Hello Every, Here is my CSC 3.2 Alpha 2.
Here is csc on compression ratings
It's a complete rewritten of CSC3.1, aiming at better ration and faster speed.
The main algorithm of them are almost same -- LZ77 + Ari.
But to achieve a better performance, I made such changes:
1. Abandon HashChain match finder. Use hashTable instead. And the number of match candidates is only 1-6 (hidden parameter -mx is 12). That means in -m1 there is only 1 hash-6-bytes candiate on each string matching.
2. On most data, LZ is very good. But on bad data like audios. It is very slow. So only find matches on the beginning of small blocks and insert hash-6 strings every several bytes. Then it would performs like skip (30MB/s+) but can find duplicate blocks. (try Tar contains several same zipped files)
3. Detection: CSC3.1 calculates each column's(1\2\3\4\8\16) entropy to determine if delta is needed every 64KB. It's slow. Now such code instead:
while(progress<size-12)
{
sameDist[0]+=abs((signed)src[progress]-(signed)src[progress+1]);
sameDist[1]+=abs((signed)src[progress]-(signed)src[progress+2]);
sameDist[2]+=abs((signed)src[progress]-(signed)src[progress+3]);
sameDist[3]+=abs((signed)src[progress]-(signed)src[progress+4]);
sameDist[4]+=abs((signed)src[progress]-(signed)src[progress+8]);
sameDist[5]+=abs((signed)src[progress]-(signed)src[progress+12]);
progress++;
}
The MinBlockSize is 8KB. If largest sameDist[i] and smallest sameDist[i] differs much that often indicates this block is tables and smallest sameDist[i] is the Channel Num.

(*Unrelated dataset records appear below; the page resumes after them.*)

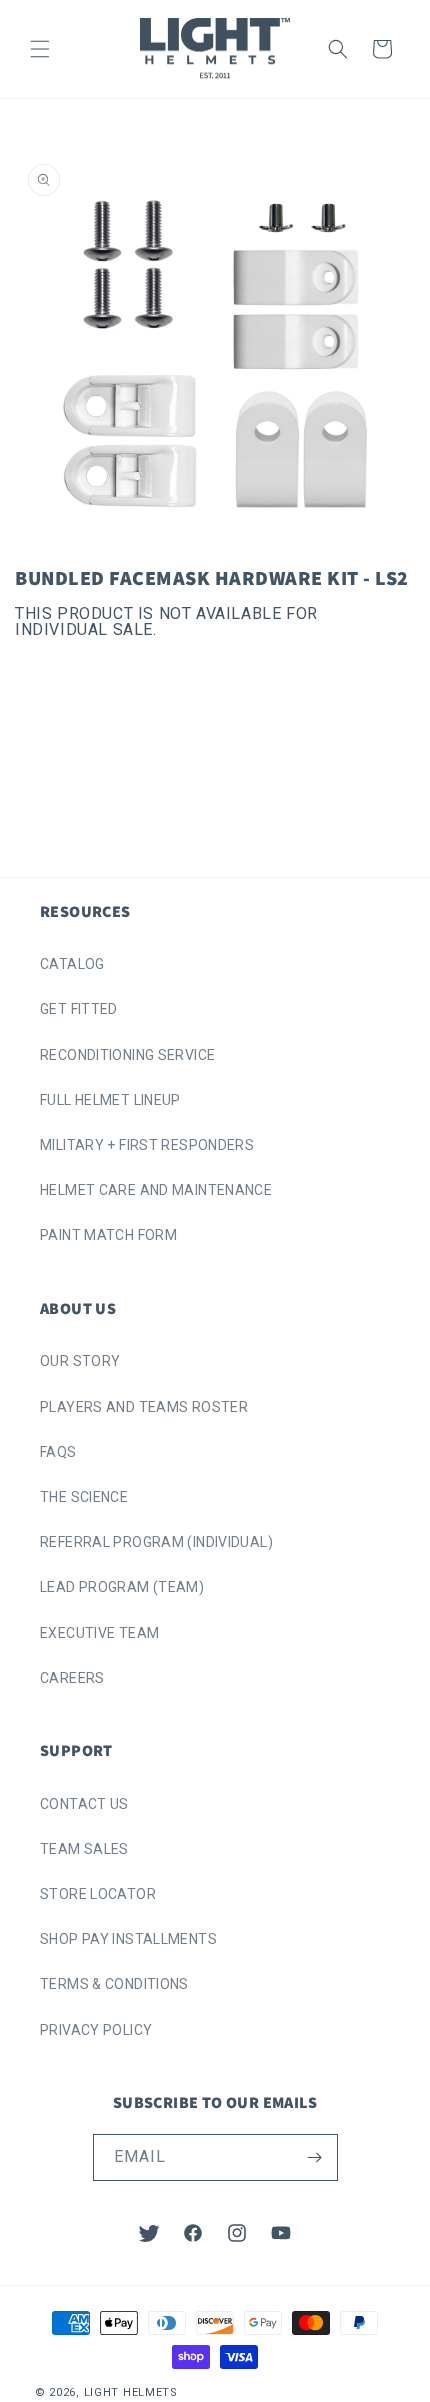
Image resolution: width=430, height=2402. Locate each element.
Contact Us (84, 1804)
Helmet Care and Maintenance (156, 1190)
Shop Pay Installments (128, 1939)
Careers (72, 1678)
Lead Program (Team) (122, 1587)
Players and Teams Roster (144, 1407)
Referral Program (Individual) (156, 1542)
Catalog (72, 964)
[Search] (338, 49)
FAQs (58, 1452)
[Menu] (40, 49)
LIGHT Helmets (131, 2392)
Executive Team (99, 1633)
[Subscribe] (315, 2157)
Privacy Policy (96, 2030)
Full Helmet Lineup (110, 1100)
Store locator (98, 1894)
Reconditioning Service (127, 1055)
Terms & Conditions (114, 1984)
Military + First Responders (147, 1145)
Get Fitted (79, 1009)
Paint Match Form (108, 1235)
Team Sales (84, 1849)
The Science (84, 1497)
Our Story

4. Improved parsing and model. There are 5 kinds of packes in LZ out stream:
Normal Match, Matches with Repeat Distance (4), 1-Byte match (last distance)(helps much in data tables), Same match(last len and distance), literal.
Literal use order-1 (3MSBit as context). Match distances coding use match len as context.
5. Range coder changed to the same as LZMA. Seems 10-20% faster on decompression compared to CSC31's coder.
6. The dictionary size is enlarged much ---320MB (actually 500MB+ but seems meaningless). Due to the changes in match finder, memory usage is only 40M+dictionary size in -m1 mode. Decompression needs 5M+dictionary size, i/o buffer included.
Still need to improve:
LZ Parsing has bugs so far. Its price evaluation doesn't work. Check e.coli -- Theorical should has no matches and be compressed to 2bpb.
The delta coding is far from statisfied. Thanks to Nania, but his works distinguish datas by header of file. So what sould I do if I don't know the width of bitmap? Sami advices linear preditor + order 0 is good enough. But I lack the knowledge of linear preditor. Also change CSC to archiver is a kind of solution.
Technical changes in CSC3.2 Alpha 3:
1. Removed repeat match in LZ. Very little ratio improved on most files.
2. Changed literal coding a little lead to very little ratio improved on all files.
3. Changed delta coding. Improved decoding speed.
4. Cached some bits in matchfinder, improved compression speed.
Technical changes in CSC3.2 Alpha 4:
1. Improved compression speed on data that hard to compress
2. Fixed a bug that hurts compression.
3. Reset mode: -m0 -> -m1, -m1 -> -m2, -m2/3 -> -m3. default -m2 now.
4. Dictionary size is more flexible now, can be any KB ranges from 32KB to 512MB.
Technical changes in CSC3.2 Alpha 5:
1. Improved compression speed a little.
2. A very weak and experimental DICT (not bulat's) preprocessor added. Improved %1 ratio on text.
Technical changes in CSC3.2 Alpha 6:
1. Very small improvement, most about DICT
2. This is the last version of CSC. Next version will be an archiver, and maybe called CSArc.
Technical changes in CSC3.2 Beta 2:
New version emphasize more on compression ratio rather than compression efficiency.
1. Rewrite LZ part for -m2/-m3 mode. Removed previous -m1 mode,now -m1 is previous -m2.
Now the LZ(-m2/3) use better parsing, but much slower than before.
Now literal coder is complete order-1 while previous use only 3-MSB.
2. New delta detector, but seems not better than before.
3. Now it's an archiver, many codes are from YZX(or from Sami Runsas).
4. Some other small modification.
Changes in CSC3.2 Final:
Fixed decompression error in previous version.